Watershed group worries about 'loophole' in P.E.I.'s new Water Act
'There's a rather big loophole where they could continue to exceed the limits for however long they feel like'
The new draft Water Act wouldn't stop Charlottetown from drawing so much water that branches of the Winter River watershed go dry, P.E.I.'s Department of Communities, Land and Environment has confirmed.
The Winter River watershed supplies Charlottetown's water.

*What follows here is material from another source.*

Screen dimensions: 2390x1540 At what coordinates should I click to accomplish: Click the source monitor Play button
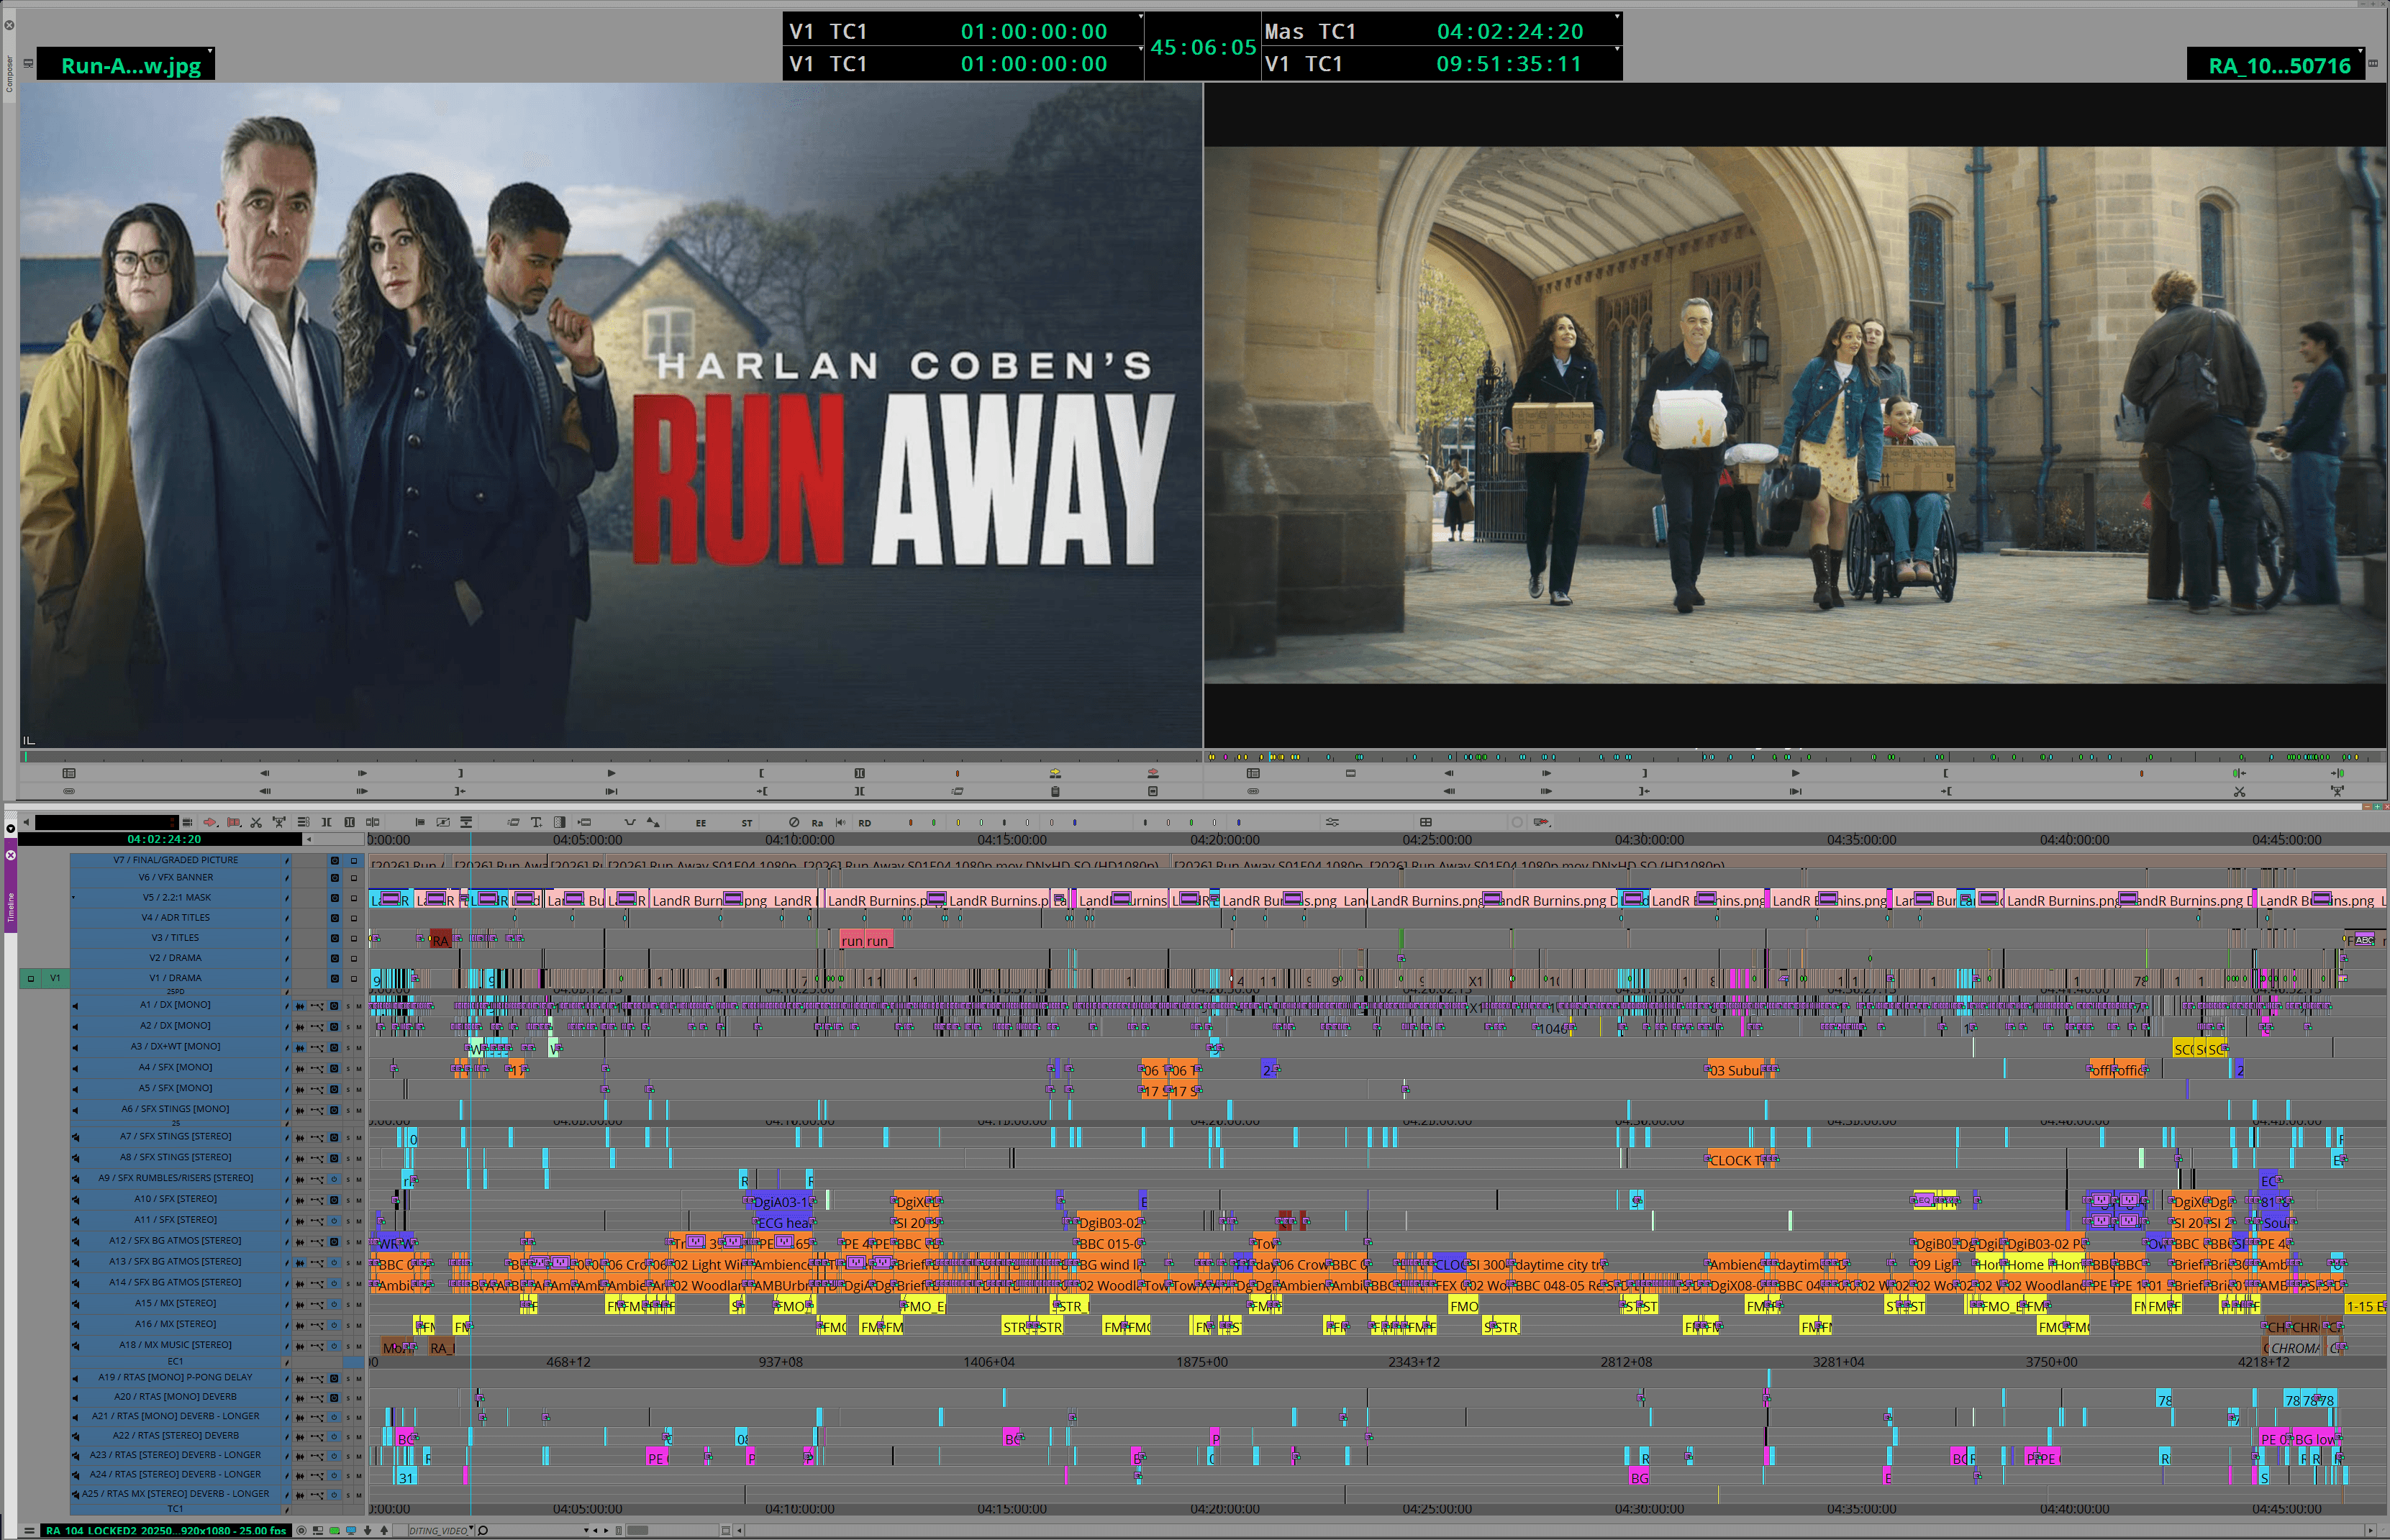point(611,773)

The city is also developing a new well field in Miltonvale, which is expected to begin pumping this year and is designed to supply one-quarter of Charlottetown's water.
The draft act, released last Thursday, allows Municipal Water Supply Areas to sidestep what are called environmental flow rates — in other words, ensuring water flow is sufficient to maintain the environment.
"The way that it's written right now, there's a rather big loophole where they could continue to exceed the limits for however long they feel like," said Winter River-Tracadie Bay Watershed Association coordinator Sarah Wheatley.
Municipalities are being given time to comply with water flow rules, a spokesperson for the department said.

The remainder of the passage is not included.